Aunque falten dos días para la Nochebuena, y aun a riesgo de espoilear la sorpresa, ya sé qué habrá debajo de mi arbolito cuando den las doce: un libro. Ya sé qué libro incluso, se lo pedí a Papá Noel. Es que los muy lectores vivimos en “un mundo lleno de obsesiones, frenesíes, caprichos e irrazonables rarezas”, como escribe el ensayista italiano Antonio Castronuovo en su Diccionario del bibliómano recién publicado acá, un intento por organizar con cierto orden, el alfabético, la sinrazón que esconde el amor por los libros y la rabia que despierta la reacción de un pariente que, al abrir uno el regalito, dirá: “¿Otro más? ¡Pero si ya tenés muchos!”.
“Demasiada es la locura que que se coagula en torno a esa cosa, amada y detestada, que se llama ‘libro’” – Antonio Castronuovo
Desde AAA, una convención para ubicar primero lo fundamental (“en el origen de cada morbo libresco está la gula”), hasta Zyklon, el gas exterminador que se usó en los campos de concentración nazis y que todavía se vende para eliminar las polillas de los libros viejos, Castronuovo se propone tipificar los síntomas de la bibliofilia: según la Real Academia Española, la “afición a coleccionar libros, y especialmente los raros y curiosos”. Corrí a buscar este diccionario cuando leí el anticipo hace algunas semanas en estas mismas páginas y entre las veintiocho letras encontré varios hallazgos, una maravilla para alguien obsesivo que guarda los libros en orden alfabético, como yo. Parece fácil pero la empresa es complejísima: cada vez que ingresa un libro de un escritor con apellido en la M, pongámosle, hay que hacer lugar entre la L y la N y eso supone un problemón logístico. Por eso, es esclarecedora la distinción de Castronuovo sobre la bibliofilia llevada al extremo: “La pasión excesiva de la bibliomanía, la desbordante insanía de la bibliolatría; la psicosis manifestada por la bibliofagia”.

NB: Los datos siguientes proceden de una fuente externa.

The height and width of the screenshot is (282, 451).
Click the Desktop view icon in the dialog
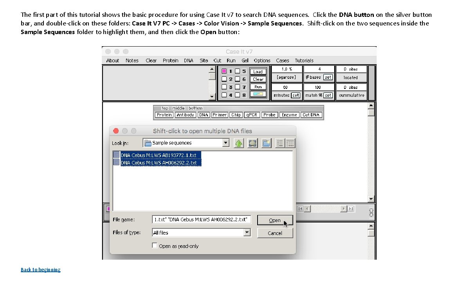pos(252,143)
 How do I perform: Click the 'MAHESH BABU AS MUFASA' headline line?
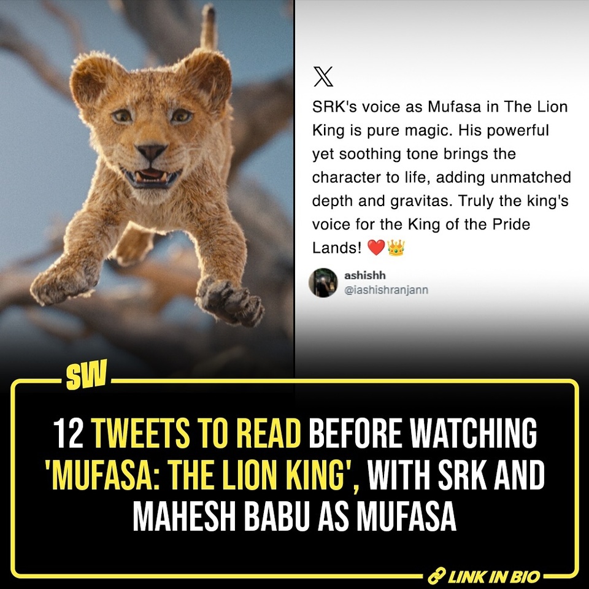(295, 515)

Si es cierto que “una tal insaciabilidad es síntoma evidente de un espíritu enfermo”, como dijo el músico francés Louis Bollioud-Mermet en su Ensayo sobre la lectura y la bibliomanía, donde se trata del buen uso y el abuso de los libros, publicado en 1765, debo reconocer: sano, lo que se dice sano, no estoy. Compro, pido o impunemente robo libros que serán tocados a lo sumo cada quince años, a veces consultados y casi nunca leídos. Acumulo pilas sobre las sillas y el piso de mi estudio hasta que el equilibrio precario las desmorona y vuelvo a empezar, en un jenga de papel repetitivo. Junto ediciones raras de los libros que me obsesionan (Lolita, por ejemplo, o todo sobre Hitchcock) y tengo un dealer de libros, un amigo que de mañana trabaja como cirujano y de tarde recorre librerías de usados para dar con inhallables (no falló en ninguna misión). Pero no soy coleccionista porque este se define por lo que le falta, no por lo que tiene, y es capaz de cruzar el mundo en busca del objeto de su anhelo. Yo acumulo nomás.

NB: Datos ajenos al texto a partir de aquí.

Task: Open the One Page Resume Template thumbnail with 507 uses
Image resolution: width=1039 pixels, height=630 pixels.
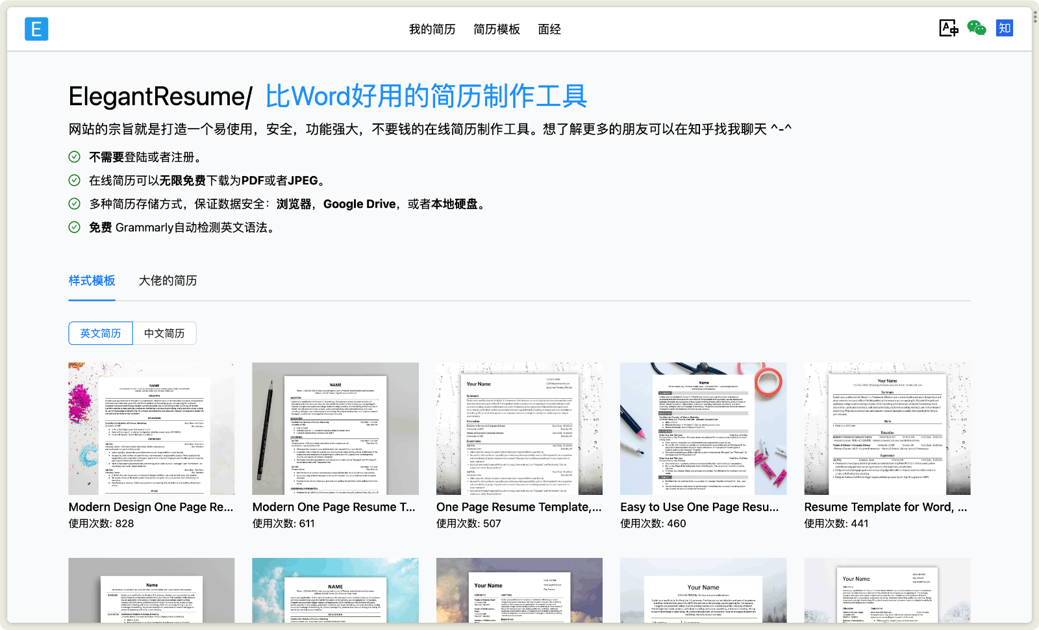Action: (x=519, y=429)
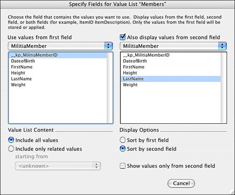
Task: Select Sort by first field option
Action: click(123, 140)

Este Diccionario del bibliómano es redentor: confirma que no estoy solo. “Demasiada es la locura que que se coagula en torno a esa cosa, amada y detestada, que se llama ‘libro’”, concluye Castronuovo. Esta Nochebuena me toca recibir en mi casa y sé que, un rato antes del vitel toné y el pan dulce, aquel pariente hará la pregunta inevitable frente al portento de mi biblioteca, en pleno comedor: “¿Los leíste todos?”. Y yo, ansioso para que lleguen las doce y reciba un libro nuevo, haré mías las palabras de Umberto Eco: “No leí ninguno. De otro modo, ¿para qué los tendría aquí?”.